All we have to do know is to include the best and worst companies per sector in the keyMetrics dataset and plot each metric including the position of both best and worst companies in order to understand if these metrics relate to a decision on risk mitigation portfolio
sector | Best | Worst |
---|---|---|
Consumer Cyclical | YUM | UAA |
Energy | XOM | EOG |
Technology | CTXS | GOOG |
Industrials | RSG | ADP |
Financial Services | CBOE | MS |
Communication Services | VZ | DISH |
Consumer Defensive | KO | MDLZ |
Healthcare | JNJ | SYK |
Basic Materials | JCI | FCX |
Real Estate | CCI | VNO |
Utilities | AEP | AEE |
Thats awesome!! It does seem that some metrics and sector differ in relation to portfolio risk mitigation.
Let’s just remember first that:
Sectors are correlated and we managed to find 2 clusters between them, this will be ignored in order to evaluate them per each sector
Metrics are correlated and we found that 32 of them are strongly correlated, but the main goal of this project is to evaluate per metric how they infer as a good result or bad result for risk mitigation. This is important though, if you’re willing to analyze any subject including these metrics together, the strongest correlation will bias your model.

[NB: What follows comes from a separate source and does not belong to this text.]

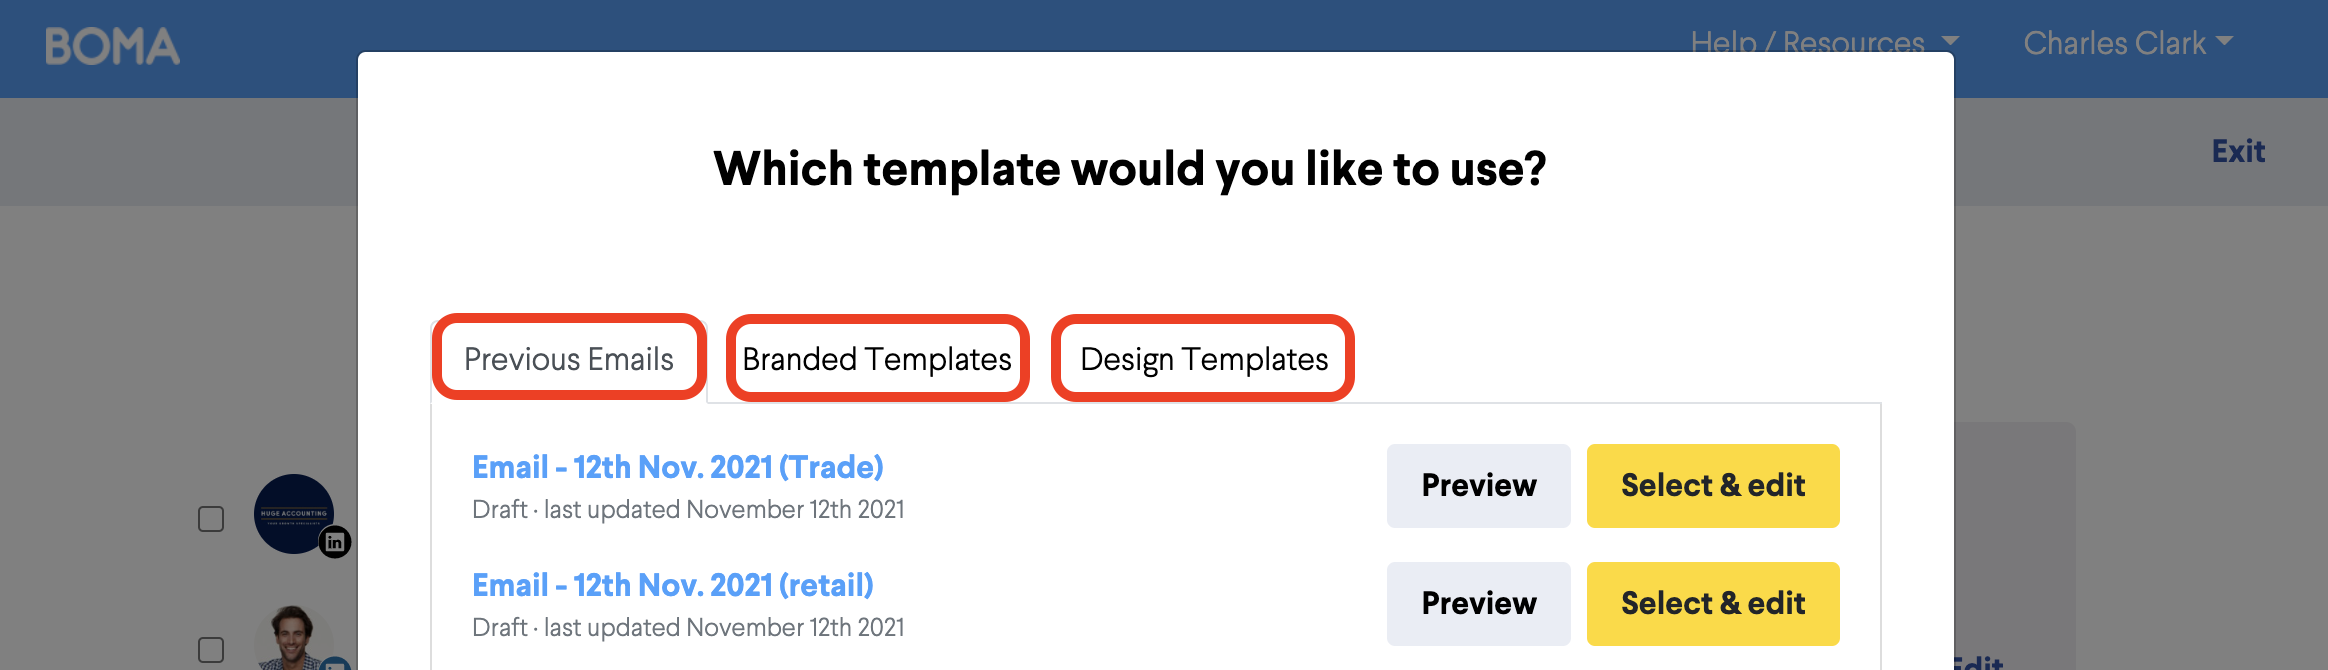Switch to the Previous Emails tab
2328x670 pixels.
tap(569, 358)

Prices have erratic movement that might injury any machine learning models and must be annomalized, this will be used for last chapter of this project when we model forecast for prices
In order to model this, we’ll follow the strategy:
In order to model it we’ll use a GLM function from H2O wich consists of the formula:
\[ \hat {y} = {x^T}\beta + {\beta_0} \] Let’s model it:
#Part 1
ListGroups <- Symbol_Returns %>%
select(sector, weights) %>%
unnest() %>%
rename("symbol"="Name") #Rename to make it easier for innner join
# Join weight symbols, remove sector from nested data and nest it again...

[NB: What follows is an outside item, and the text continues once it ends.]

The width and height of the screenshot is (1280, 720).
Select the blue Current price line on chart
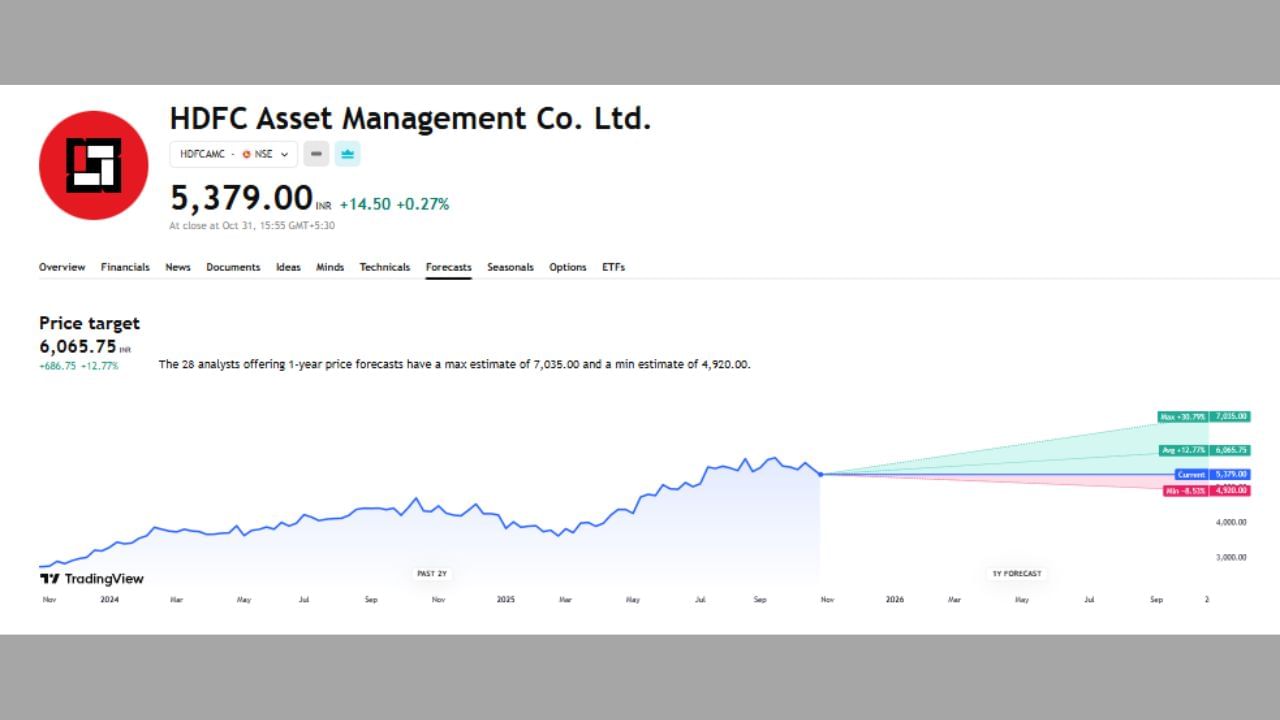[x=1000, y=473]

KeyMetrics <- KeyMetrics %>%
mutate(data2 = map(data, ~..1 %>%
inner_join(ListGroups, by = c("sector","symbol"))))
# Part 2
#Let's create a function with h2o to help us model per sector
h2o.init(max_mem_size = "5g")
##
## H2O is not running yet, starting it now...
##
## Note: In case of errors look at the following log files:
## C:\Users\EDUARD~1.ALM\AppData\Local\Temp\Rtmpqi8hVa/h2o_eduardo_almeida_started_from_r.out
## C:\Users\EDUARD~1.ALM\AppData\Local\Temp\Rtmpqi8hVa/h2o_eduardo_almeida_started_from_r.err
##
##
## Starting H2O JVM and connecting: Connection successful!
##
## R is connected to the H2O cluster:
## H2O cluster uptime: 3 seconds 402 milliseconds
## H2O cluster timezone: America/Sao_Paulo
## H2O data parsing timezone: UTC
## H2O cluster version: 3.26.0.2
## H2O cluster version age: 8 months !!!
## H2O cluster name: H2O_started_from_R_eduardo.almeida_ihr281
## H2O cluster total nodes: 1
## H2O cluster total memory: 4.44 GB
## H2O cluster total cores: 8
## H2O cluster allowed cores: 8
## H2O cluster healthy: TRUE
## H2O Connection ip: localhost
## H2O Connection port: 54321
## H2O Connection proxy: NA
## H2O Internal Security: FALSE
## H2O API Extensions: Amazon S3, Algos, AutoML, Core V3, Core V4
## R Version: R version 3.6.2 (2019-12-12)
h2o.no_progress()
H2o_Model <- function(Data,x, y){
require(h2o)
require(tidyverse)
require(purrr)
Data$sector <- as.factor(Data$sector)
Data_h2o <- as.h2o(Data)
set.seed(123)
automl_glm <- h2o.glm(
x = x,
y = y,
training_frame = Data_h2o)
Name_Model <- "H2O_GLM"
coef <- h2o.coef(automl_glm) %>%
as.data.frame()
#Model summary
CV_Summary <- h2o.performance(automl_glm)
#lime
# explainer <- lime(x = Data[,x],
# model = automl_glm)
# explanation <- explain(x = Data[,x], explainer = explainer, bin_continuous = TRUE,
# feature_select = "auto", n_features = 2)
# Features_Plot <- plot_features(explanation,cases = 1)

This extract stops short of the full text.